Amazing, but sadly not for the cow.


Evidence of Landslip found in the lower falls.

David went onto explain that a Landslip had occurred here below a section of path that we had just travelled down just over two years ago causing this tree to come crashing down into the lower section of the falls, I guess it isn’t doing any harm but we did wonder just how long it would take mother nature & the force from the water to take care of it.

Time to move on.


The area around Aira Force is getting ready for winter as only a few trees remain with the plumage on.


Gowbarrow Fell seen shortly after leaving High Force behind.

We had soon left the falls behind & could now hear ourselves talk again. Our path underfoot is wet as water from the fellside pours over it as we make our way towards the stone wall from where we would take on the short ascent towards the summit.


Limited views over towards Birkett Fell & Dowthwaitehead.

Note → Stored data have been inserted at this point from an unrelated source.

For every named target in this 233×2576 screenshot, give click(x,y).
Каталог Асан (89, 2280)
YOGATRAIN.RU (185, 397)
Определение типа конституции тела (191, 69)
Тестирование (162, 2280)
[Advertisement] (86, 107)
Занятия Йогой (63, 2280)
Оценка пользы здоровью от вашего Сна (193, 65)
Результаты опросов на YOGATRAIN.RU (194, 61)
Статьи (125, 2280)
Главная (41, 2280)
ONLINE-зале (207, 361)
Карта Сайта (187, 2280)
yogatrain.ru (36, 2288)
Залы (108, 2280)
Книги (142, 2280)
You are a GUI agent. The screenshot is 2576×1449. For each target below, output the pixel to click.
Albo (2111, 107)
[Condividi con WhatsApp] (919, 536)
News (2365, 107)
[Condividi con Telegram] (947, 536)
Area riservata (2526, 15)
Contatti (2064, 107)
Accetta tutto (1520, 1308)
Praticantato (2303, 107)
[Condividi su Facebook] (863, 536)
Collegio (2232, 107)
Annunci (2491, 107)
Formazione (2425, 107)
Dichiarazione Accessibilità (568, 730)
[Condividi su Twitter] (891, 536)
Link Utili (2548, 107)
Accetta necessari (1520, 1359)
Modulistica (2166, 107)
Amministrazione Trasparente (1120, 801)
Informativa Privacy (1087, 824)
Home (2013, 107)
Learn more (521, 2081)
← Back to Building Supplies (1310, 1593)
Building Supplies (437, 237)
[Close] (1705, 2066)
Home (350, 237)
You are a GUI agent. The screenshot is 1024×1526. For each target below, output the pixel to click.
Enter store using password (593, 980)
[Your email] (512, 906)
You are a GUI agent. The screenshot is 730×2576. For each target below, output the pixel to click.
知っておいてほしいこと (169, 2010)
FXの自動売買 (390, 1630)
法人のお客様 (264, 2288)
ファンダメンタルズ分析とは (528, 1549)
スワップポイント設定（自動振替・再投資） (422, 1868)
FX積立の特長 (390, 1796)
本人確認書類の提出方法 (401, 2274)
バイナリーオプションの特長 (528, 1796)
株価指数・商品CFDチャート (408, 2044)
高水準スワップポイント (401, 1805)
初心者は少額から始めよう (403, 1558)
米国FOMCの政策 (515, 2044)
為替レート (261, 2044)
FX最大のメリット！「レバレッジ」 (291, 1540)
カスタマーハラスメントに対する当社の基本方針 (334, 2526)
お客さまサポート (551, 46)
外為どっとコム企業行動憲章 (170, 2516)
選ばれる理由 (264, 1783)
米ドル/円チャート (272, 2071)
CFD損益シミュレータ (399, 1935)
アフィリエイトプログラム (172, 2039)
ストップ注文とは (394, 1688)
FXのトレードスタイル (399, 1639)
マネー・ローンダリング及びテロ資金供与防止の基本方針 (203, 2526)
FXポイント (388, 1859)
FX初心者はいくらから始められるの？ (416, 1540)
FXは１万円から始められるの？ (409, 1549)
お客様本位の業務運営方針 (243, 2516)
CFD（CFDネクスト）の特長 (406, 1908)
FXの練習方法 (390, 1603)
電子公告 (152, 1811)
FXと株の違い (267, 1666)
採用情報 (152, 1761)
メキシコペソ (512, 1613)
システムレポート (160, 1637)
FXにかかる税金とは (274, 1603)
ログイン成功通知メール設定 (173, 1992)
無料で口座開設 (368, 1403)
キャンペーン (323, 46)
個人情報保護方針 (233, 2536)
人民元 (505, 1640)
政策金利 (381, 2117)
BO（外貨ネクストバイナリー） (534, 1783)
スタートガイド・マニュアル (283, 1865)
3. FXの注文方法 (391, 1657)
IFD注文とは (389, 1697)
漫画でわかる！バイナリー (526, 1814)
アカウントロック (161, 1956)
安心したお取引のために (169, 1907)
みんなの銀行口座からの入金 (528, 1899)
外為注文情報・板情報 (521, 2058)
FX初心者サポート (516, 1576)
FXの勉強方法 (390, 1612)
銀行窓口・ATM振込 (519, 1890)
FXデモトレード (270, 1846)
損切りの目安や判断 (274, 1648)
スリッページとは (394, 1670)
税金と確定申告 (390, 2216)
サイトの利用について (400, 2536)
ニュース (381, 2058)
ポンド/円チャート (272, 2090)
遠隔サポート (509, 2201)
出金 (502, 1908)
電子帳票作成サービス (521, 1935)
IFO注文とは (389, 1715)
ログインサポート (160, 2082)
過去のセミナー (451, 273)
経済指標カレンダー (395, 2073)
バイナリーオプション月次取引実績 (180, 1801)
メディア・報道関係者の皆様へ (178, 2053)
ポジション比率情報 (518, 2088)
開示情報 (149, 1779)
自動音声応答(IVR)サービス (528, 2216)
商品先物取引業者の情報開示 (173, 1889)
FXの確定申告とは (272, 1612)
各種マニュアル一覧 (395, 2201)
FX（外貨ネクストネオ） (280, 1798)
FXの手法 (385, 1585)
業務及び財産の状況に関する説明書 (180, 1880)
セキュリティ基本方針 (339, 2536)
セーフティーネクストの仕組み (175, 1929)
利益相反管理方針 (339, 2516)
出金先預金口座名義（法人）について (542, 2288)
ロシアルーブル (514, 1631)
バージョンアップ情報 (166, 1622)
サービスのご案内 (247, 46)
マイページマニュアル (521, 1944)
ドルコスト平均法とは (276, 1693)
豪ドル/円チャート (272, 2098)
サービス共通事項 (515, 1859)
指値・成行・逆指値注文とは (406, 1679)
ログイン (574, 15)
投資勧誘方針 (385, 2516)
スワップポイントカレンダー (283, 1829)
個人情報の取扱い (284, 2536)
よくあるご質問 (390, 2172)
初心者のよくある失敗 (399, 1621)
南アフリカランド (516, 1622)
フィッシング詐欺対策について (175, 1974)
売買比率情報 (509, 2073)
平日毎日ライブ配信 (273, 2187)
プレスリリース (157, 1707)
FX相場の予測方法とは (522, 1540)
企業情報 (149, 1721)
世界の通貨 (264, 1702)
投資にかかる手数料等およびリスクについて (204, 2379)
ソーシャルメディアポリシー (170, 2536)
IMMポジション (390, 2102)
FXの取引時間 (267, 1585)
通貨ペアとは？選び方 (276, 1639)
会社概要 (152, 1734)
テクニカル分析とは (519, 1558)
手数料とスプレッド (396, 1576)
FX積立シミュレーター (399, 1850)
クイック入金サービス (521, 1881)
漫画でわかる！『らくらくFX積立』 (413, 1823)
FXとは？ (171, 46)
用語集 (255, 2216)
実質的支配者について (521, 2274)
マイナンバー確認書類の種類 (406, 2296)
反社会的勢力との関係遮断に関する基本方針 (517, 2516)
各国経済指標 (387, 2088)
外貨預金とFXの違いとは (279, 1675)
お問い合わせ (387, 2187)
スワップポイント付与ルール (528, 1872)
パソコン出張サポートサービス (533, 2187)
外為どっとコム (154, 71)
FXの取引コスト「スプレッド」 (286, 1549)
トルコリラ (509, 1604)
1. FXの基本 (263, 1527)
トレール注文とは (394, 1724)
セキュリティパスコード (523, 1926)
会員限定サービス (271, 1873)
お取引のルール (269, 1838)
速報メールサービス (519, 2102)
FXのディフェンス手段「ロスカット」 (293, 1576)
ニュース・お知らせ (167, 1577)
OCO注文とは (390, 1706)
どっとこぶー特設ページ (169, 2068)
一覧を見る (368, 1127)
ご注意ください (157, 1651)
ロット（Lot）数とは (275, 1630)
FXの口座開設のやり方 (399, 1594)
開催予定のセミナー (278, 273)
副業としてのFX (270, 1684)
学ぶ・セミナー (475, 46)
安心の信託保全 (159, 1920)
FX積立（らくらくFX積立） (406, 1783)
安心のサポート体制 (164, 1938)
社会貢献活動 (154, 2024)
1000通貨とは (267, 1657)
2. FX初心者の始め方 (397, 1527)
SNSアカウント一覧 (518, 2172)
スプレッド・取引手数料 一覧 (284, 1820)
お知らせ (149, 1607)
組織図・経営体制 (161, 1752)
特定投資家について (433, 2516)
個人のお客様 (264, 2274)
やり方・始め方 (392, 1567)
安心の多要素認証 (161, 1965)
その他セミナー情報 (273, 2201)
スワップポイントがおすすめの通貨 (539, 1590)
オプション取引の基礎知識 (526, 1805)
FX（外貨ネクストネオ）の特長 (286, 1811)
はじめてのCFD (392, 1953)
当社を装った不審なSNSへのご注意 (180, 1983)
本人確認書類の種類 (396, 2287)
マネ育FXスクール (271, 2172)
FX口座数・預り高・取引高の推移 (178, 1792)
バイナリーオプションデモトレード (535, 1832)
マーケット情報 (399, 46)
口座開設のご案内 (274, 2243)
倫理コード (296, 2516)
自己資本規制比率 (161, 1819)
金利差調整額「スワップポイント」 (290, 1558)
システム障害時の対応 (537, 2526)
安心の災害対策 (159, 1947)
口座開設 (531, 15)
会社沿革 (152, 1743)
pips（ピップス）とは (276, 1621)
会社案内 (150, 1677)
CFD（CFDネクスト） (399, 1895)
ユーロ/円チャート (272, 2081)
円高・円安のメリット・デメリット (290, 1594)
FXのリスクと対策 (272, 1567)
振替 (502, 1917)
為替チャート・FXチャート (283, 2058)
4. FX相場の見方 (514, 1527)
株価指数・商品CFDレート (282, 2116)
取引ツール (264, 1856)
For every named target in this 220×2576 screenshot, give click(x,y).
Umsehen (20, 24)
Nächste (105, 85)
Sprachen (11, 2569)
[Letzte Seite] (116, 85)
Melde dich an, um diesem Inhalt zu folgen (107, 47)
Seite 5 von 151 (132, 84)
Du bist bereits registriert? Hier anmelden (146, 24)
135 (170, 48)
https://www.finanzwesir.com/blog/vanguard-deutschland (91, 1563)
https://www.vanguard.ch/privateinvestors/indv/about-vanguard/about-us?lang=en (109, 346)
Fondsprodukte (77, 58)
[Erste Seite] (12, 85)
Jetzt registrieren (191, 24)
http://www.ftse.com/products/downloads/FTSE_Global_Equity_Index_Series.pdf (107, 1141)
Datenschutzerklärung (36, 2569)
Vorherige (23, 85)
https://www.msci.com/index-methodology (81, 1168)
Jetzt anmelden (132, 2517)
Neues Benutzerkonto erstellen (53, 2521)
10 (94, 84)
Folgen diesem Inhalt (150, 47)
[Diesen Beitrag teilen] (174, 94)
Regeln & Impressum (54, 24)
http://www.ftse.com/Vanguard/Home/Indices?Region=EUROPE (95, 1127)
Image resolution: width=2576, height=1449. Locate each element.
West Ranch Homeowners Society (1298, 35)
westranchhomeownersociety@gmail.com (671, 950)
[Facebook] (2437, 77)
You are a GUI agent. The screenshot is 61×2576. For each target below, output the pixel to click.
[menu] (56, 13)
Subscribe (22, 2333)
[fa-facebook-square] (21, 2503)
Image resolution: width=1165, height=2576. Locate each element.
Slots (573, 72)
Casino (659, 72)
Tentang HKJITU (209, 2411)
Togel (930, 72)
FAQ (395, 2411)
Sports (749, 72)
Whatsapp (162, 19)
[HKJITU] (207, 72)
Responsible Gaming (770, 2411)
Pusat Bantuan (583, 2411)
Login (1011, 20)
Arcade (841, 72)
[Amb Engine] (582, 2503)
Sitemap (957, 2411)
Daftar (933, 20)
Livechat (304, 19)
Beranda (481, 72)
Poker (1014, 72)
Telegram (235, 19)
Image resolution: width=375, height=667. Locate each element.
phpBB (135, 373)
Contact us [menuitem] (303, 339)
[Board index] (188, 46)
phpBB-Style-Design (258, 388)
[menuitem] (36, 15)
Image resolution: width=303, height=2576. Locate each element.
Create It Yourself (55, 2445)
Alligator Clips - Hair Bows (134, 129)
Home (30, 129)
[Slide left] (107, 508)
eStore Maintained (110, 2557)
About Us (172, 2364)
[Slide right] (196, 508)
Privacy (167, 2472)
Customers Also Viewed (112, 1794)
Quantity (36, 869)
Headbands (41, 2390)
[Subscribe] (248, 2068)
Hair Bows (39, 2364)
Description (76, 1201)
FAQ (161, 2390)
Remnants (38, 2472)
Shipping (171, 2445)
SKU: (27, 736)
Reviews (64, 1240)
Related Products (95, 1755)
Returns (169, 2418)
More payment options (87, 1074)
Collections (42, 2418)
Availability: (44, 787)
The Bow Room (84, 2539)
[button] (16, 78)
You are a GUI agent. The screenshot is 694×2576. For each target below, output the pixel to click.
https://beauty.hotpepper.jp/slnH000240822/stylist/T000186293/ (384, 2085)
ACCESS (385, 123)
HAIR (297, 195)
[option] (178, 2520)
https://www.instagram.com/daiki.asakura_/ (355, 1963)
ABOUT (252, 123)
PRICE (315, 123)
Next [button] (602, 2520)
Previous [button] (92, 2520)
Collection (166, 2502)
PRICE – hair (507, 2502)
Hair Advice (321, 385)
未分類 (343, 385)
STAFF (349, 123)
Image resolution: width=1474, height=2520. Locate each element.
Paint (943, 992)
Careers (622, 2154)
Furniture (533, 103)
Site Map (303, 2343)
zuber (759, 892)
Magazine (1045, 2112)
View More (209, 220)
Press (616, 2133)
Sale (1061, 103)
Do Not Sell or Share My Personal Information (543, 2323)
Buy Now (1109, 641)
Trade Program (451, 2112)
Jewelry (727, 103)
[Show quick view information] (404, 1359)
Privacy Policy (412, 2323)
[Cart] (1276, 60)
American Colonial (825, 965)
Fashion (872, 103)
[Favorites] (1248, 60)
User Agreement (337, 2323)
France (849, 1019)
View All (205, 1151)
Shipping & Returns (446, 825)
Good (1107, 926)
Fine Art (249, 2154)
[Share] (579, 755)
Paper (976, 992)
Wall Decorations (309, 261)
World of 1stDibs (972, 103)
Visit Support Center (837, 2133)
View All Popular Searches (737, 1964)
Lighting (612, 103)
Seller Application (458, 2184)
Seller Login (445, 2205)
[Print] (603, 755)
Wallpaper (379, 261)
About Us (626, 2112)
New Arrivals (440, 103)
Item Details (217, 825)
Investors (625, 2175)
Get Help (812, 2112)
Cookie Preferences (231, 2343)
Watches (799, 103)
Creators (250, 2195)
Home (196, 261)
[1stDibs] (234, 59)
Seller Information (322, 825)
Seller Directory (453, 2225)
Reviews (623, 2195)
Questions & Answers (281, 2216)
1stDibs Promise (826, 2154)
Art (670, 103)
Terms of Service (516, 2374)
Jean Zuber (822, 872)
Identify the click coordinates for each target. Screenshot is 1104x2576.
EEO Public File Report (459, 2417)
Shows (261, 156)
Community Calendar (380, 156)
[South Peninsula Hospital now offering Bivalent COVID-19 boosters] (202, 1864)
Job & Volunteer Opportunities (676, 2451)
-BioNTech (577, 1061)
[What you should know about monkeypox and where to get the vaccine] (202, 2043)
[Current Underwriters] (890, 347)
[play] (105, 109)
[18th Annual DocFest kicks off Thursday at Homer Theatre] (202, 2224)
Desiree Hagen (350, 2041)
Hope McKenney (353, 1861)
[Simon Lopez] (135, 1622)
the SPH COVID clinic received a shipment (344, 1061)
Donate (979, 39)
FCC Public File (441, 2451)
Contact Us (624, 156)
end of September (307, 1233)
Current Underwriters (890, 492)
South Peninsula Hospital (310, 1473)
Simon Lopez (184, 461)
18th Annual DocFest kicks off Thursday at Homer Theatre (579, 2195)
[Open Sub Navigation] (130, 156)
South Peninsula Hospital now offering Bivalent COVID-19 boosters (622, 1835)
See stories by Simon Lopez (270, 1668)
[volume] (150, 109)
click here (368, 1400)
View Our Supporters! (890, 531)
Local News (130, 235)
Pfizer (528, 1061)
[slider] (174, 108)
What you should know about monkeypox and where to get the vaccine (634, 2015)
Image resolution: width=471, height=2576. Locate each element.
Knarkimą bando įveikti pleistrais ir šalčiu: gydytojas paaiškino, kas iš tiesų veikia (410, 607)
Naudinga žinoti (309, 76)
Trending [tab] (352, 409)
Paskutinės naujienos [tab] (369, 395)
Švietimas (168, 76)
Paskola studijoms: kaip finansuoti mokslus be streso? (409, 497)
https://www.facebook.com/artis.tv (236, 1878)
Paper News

Clough Head can be seen enjoying a cloud free moment seen over on the right.


Gowbarrow Fell summit seen with a section of our return journey through Swinburn’s Park; that’s the tree covered bit over on the right.

We were soon at the summit whilst at the same time enjoying a rain free morning although spits of rain were most definitely in the air, but for now it wasn’t causing us any issues.


Views over towards Boredale & Rampsgill.

Beyond Gowbarrow & Ullswater the cloud dramatics common to Autumn here in Lakeland continued over Sandwick & into the Boredale valley on the opposite side of Ullswater, here illuminating the Beda Fell ridge.


Great Meldrum & Little Mell Fell from Gowbarrow Fell.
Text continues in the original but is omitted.